Lie down on your back on a mat with your legs extended. Contract the muscles in both thighs as hard as you can. Try to raise both heels off your bed while keeping the backs of your knees on the mat. Hold the contraction for 5 seconds and repeat 10 times.
Exercises to do before and after your vascular surgery
The following exercise program was designed to help you regain your mobility and independence as quickly as possible after your surgery.
The program has two components:
- A “preoperative” section with exercises that you need to do during the weeks before your surgery
- A “postoperative” section with exercises to do after your surgery. You must regularly do this program 3 times a day.
If the described exercise is too difficult, perform it according to your ability.
Walking
Don’t forget that walking is one of the best exercises both before and after your surgery.

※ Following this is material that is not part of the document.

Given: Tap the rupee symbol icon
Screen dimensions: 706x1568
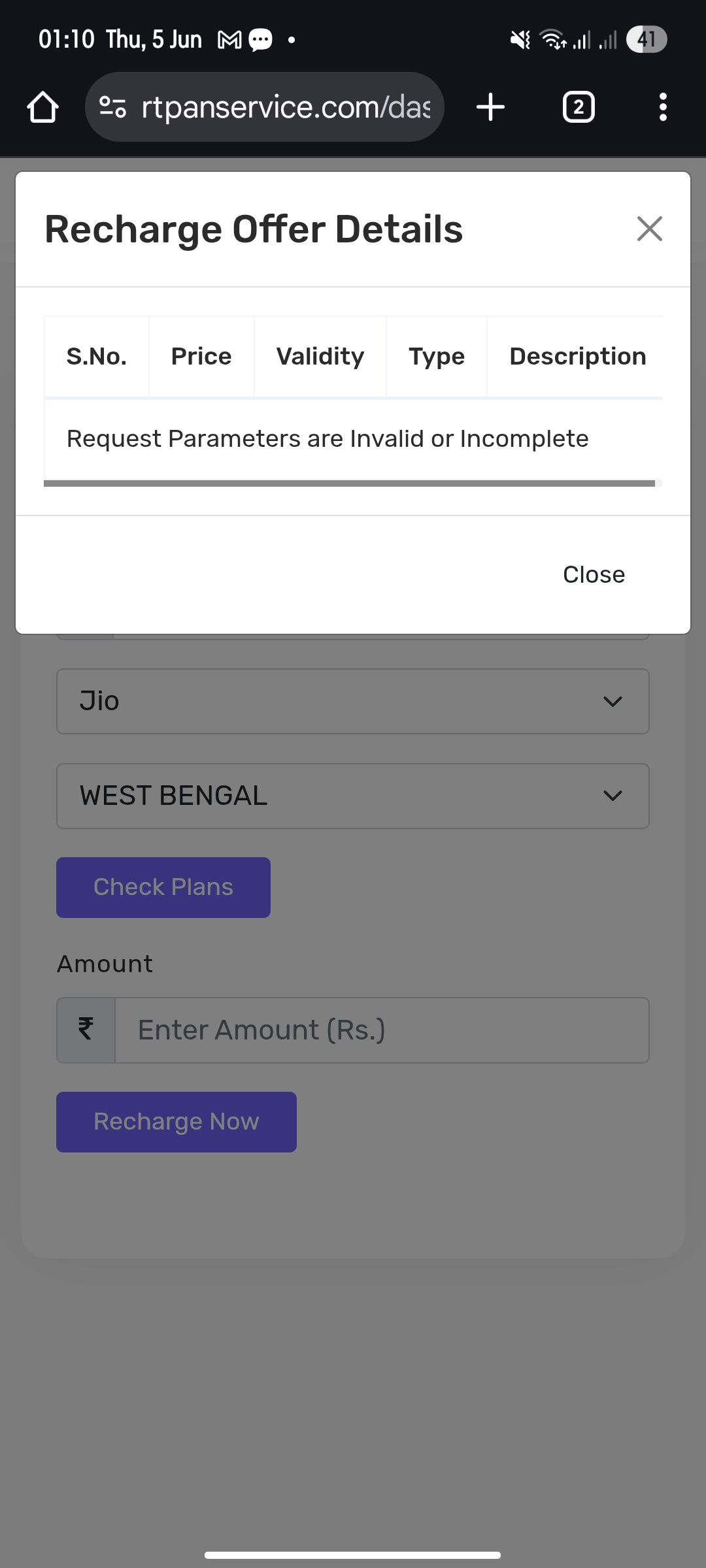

Before your surgery, you must stay active and walk as much as possible according to your ability.
Once your care team determines that you can move around safely after your operation, you will need to progressively develop your tolerance to walking by increasing the time and distance you move around according to your ability.

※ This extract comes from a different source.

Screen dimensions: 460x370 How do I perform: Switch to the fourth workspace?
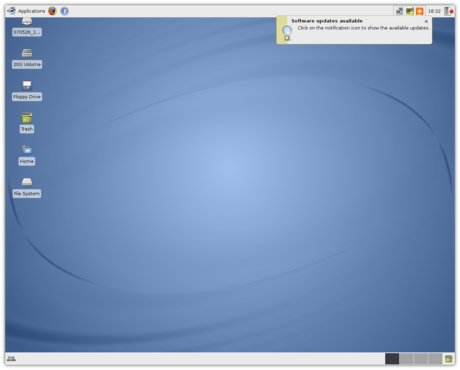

Rehabilitation program before your operation
1 – Isometric quadriceps exercise
2 – Bridge
Lie down on your back with both legs extended. Lift your buttocks while making sure that you don’t arch your back. Hold the contraction for 5 seconds, lower your buttocks slowly, and repeat 10 times.
3 – Triceps exercise
Sit on a chair with armrests, with your trunk tilted slightly forward and with your hands supported on the armrests. Push on the armrests to raise your buttocks off the seat. Hold the contraction for 5 seconds, lower slowly and repeat 10 times.
Rehabilitation program after the operation
1 – Breathing
Lie on your back or sit upright; inhale deeply through your nose and fill your stomach. Exhale from your mouth. Repeat 10 times.

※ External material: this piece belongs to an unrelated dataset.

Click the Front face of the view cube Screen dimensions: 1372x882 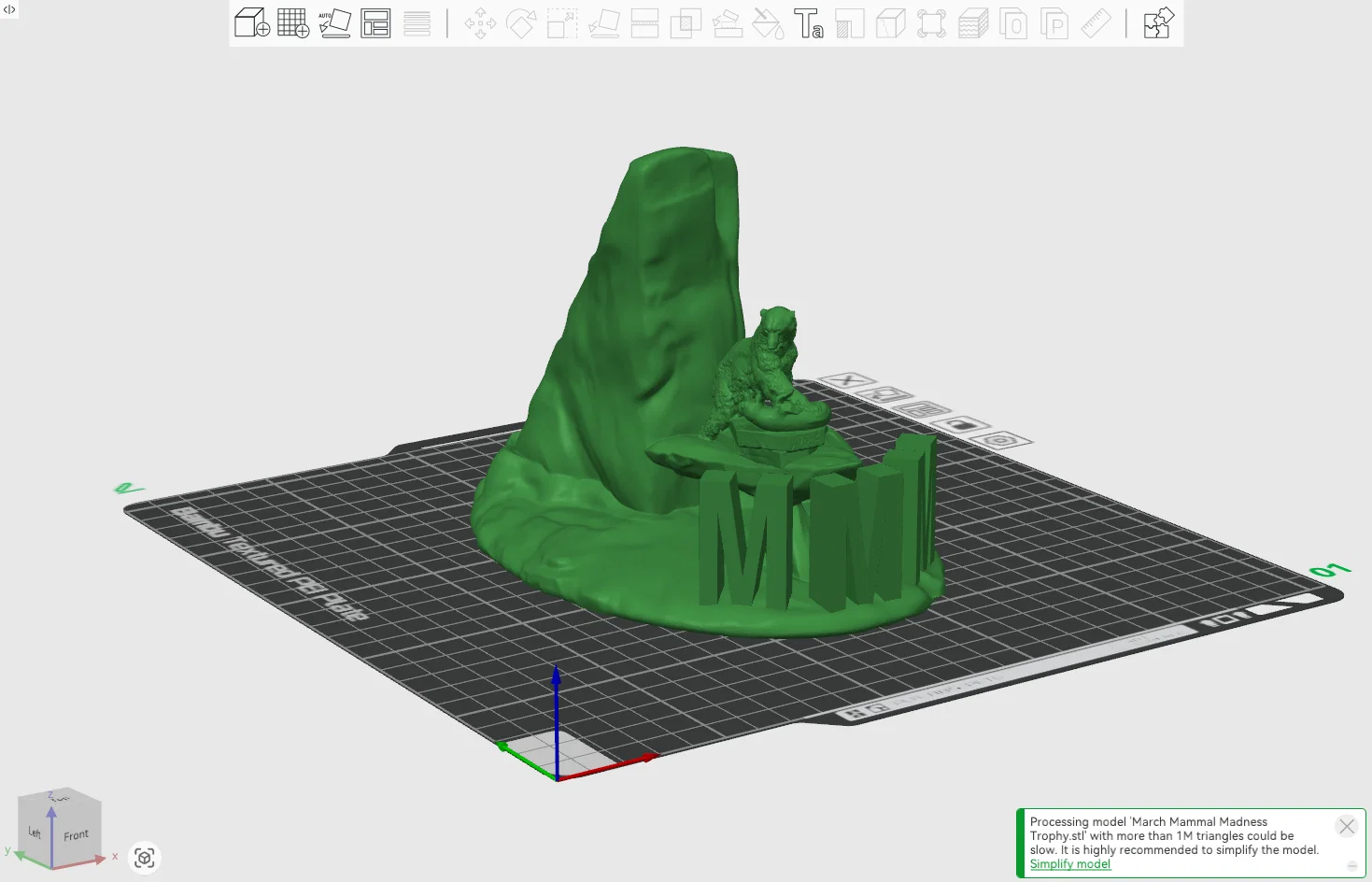point(77,834)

2 – Ankle flexion and extension
Lie down on your back or sit with your legs extended. Perform the exercise with both legs at the same time. Pull your toes toward you for 5 seconds and then point them away from you very hard for 5 seconds. Repeat 10 times.
3 – Isometric quadriceps exercise
Lie down on your back on a mat with your legs extended. Contract the muscles in both thighs as hard as you can. Try to raise both heels off your bed while keeping the backs of your knees on the mat. Hold the contraction for 5 seconds and repeat 10 times.